Like her readers were students in her graduate foreign policy class at Georgetown University, Albright profiles Benito Mussolini, Adolf Hitler, Francisco Franco, Slobodan Milosevic, Hugo Chavez, Recip Tayyip Erdogan, Vladimir Putin, Viktor Orban, Jaroslaw Kacynski, Kim Jong-Un and even Donald Trump (as much as it is possible so early into his presidency). From Europe to the Middle East, East Asia, and America, each profile is helpfully situated within the eras they took power in: post-WWI, WWII, the Cold War, post 9/11. Joseph McCarthy even makes a cameo appearance in the second-most recent national turmoil fresh in our collective cultural memories in the Cold War, Red Scare era. These eras were defined by periods of significant social, cultural, economic and political turmoil, from the ravages of war to rising unemployment and corruption that often gave rise to a toxic mix of nationalism and militarism against scapegoated Others believed to be the cause of their problems (and thus stoked by dictatorial figures like Hitler, Mussolini, and present-day leaders like Putin and Orban into incredibly destructive geopolitical flames). Both left-wing and right-wing revolutions were hijacked for this purpose, even in America, where the interwar period saw the rise of sympathetic groups like the America First Committee (AFC) that sought to prevent American involvement in WWII. A harrowing picture of a dog-eat-dog world was often painted, with a zero-sum game of constant international competition defining international relations.
Sound familiar?
Strains of these eras are with us today in our era of despair over the state of democracy, a seeming resurgence of authoritarianism, refugee crises and histrionics over immigrants irrevocably changing a nation's essence. Albright is definitely concerned about how Trump's antidemocratic sentiments erode our own relatively strong democratic institutions and serves to embolden dictators and their wannabes, but doesn't feel as if our circumstances are as dire as they were in the interwar or Cold War years. The foundation for this cautiously optimistic assessment is that socioeconomic and political conditions have markedly improved over the years and average lifespans have lengthened for the average person. Yet, globalization and the inequalities it has generated, combined with refugee-producing intrastate conflicts in the Middle East and North Africa and climate change are no trifling matters.

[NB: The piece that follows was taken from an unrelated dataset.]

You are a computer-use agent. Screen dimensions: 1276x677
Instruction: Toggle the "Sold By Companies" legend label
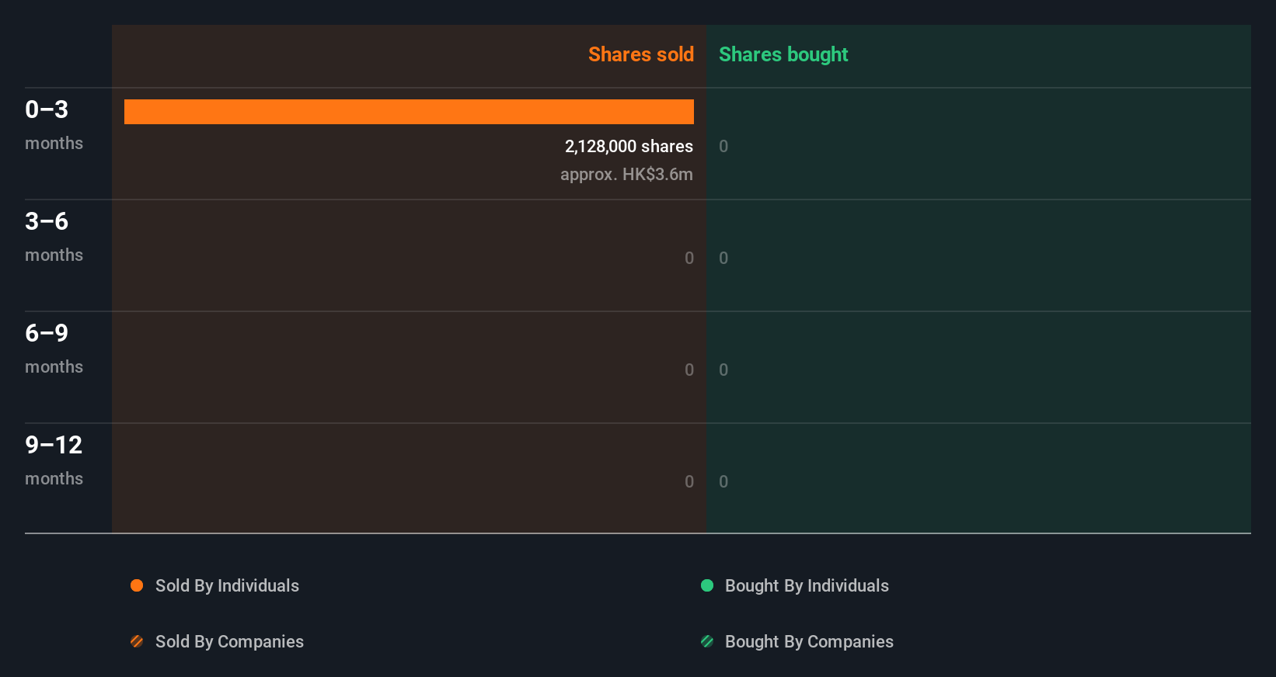coord(229,641)
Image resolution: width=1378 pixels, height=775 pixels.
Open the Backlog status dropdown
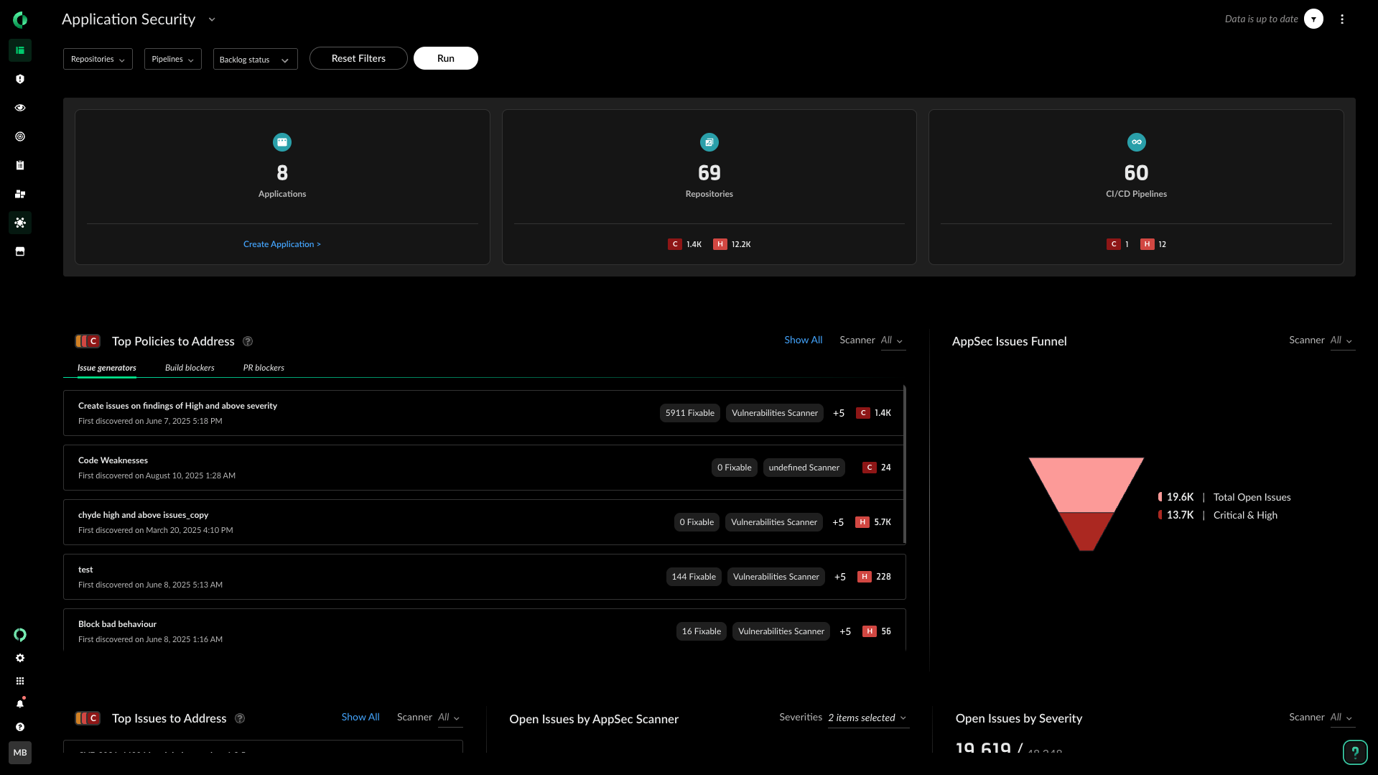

In her conclusion, Albright acknowledges the latter issues of the present day, but counters pessimistic readers (admittedly, like myself) with the fact that, in the past, leaders like Nelson Mandela and Abraham Lincoln rose not by dividing, but by uniting people to confront their collective problems in more democratic ways. However, like the dictators and fascists Albright profiles in Fascism: A Warning, no one leader can be our savior; we must also stand up for ourselves and our democracy by being more outspoken participants in our democratic process. Undoubtedly, it will be a difficult fight and the good guys do not always win. But how can we live with ourselves if we don't try to stand up for what's right?
"The temptation is powerful to close our eyes and wait for the worst to pass, but history tells us that for freedom to survive, it must be defended, and that if lies are to stop, they must be exposed." (Albright, 2018, p. 252)
Works Cited:
Albright, Madeleine, & Woodward, Bill. (2018). Fascism: A Warning. New York: HarperCollins.